Abraham Harold (A.H.) Maslow was born on April 1, 1908 as the oldest of seven children. His parents were Jewish immigrants to Brooklyn, New York from czarist Russia.
Maslow began his education in the public schools of Brooklyn and went on to attend the City College of New York, where he studied law. After three semesters worth of work at CCNY, he transferred to Cornell University. However, he only spent a brief amount of time at Cornell, before transferring back to CCNY and marrying his first cousin, Bertha Goodman.

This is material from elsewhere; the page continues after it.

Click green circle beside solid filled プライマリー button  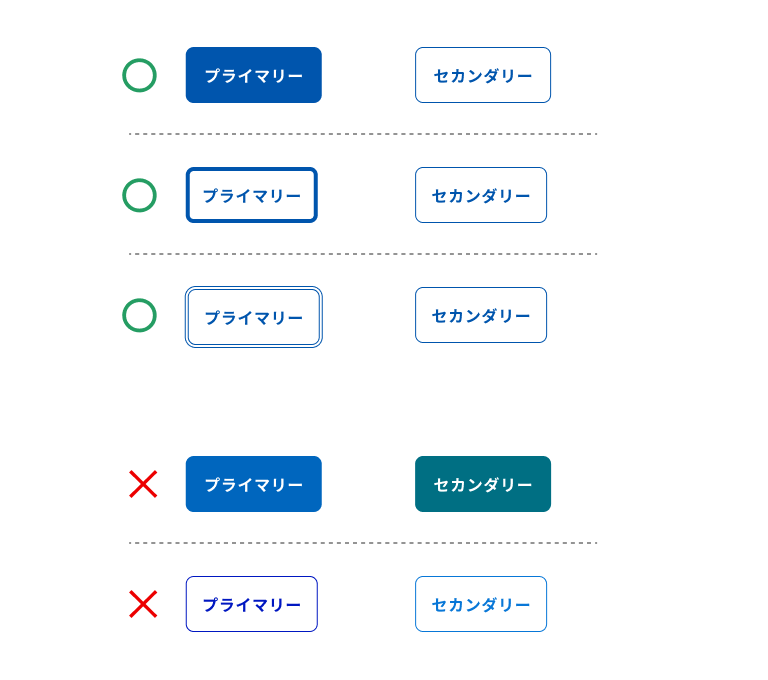point(139,75)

Tired of dealing with his parents’ disapproval of his early marriage and increasingly uninterested in law, Maslow decided to move west to Wisconsin. There, he attended the University of Wisconsin in Madison, from which he attained his B.A., M.A. and Ph.D. in psychology. While in Madison, Maslow studied the behavior of rhesus monkeys with Harry Harlow. Together they published many findings on how the monkeys reacted to issues of self-esteem, dominance, sexuality, and motivation.
In 1935, a year after receiving his Ph.D., Maslow moved his family, now with two daughters, back to New York to work with E.L. Thorndike at Columbia University. He then took a position as a professor at Brooklyn College. He taught there for nearly five years before taking a job at Brandeis University, where he was later appointed as chairman of psychology department in 1951.
It was at Brandeis that Maslow began his theoretical work and began his studies on self-actualization. After being introduced to Kurt Goldstein, Maslow became convinced by his ideas that all humans will strive to strengthen their strongest abilities in order to be the best that they can be. Maslow soon began revising his 1943 paper on the hierarchy of needs, A Theory of Human Motivation to include Goldstein’s ideas on self-actualization.
He retired from Brandeis and moved west once again, this time to California. He died there on June 8th, 1970 of a heart attack, after years of ill health and heavy drinking.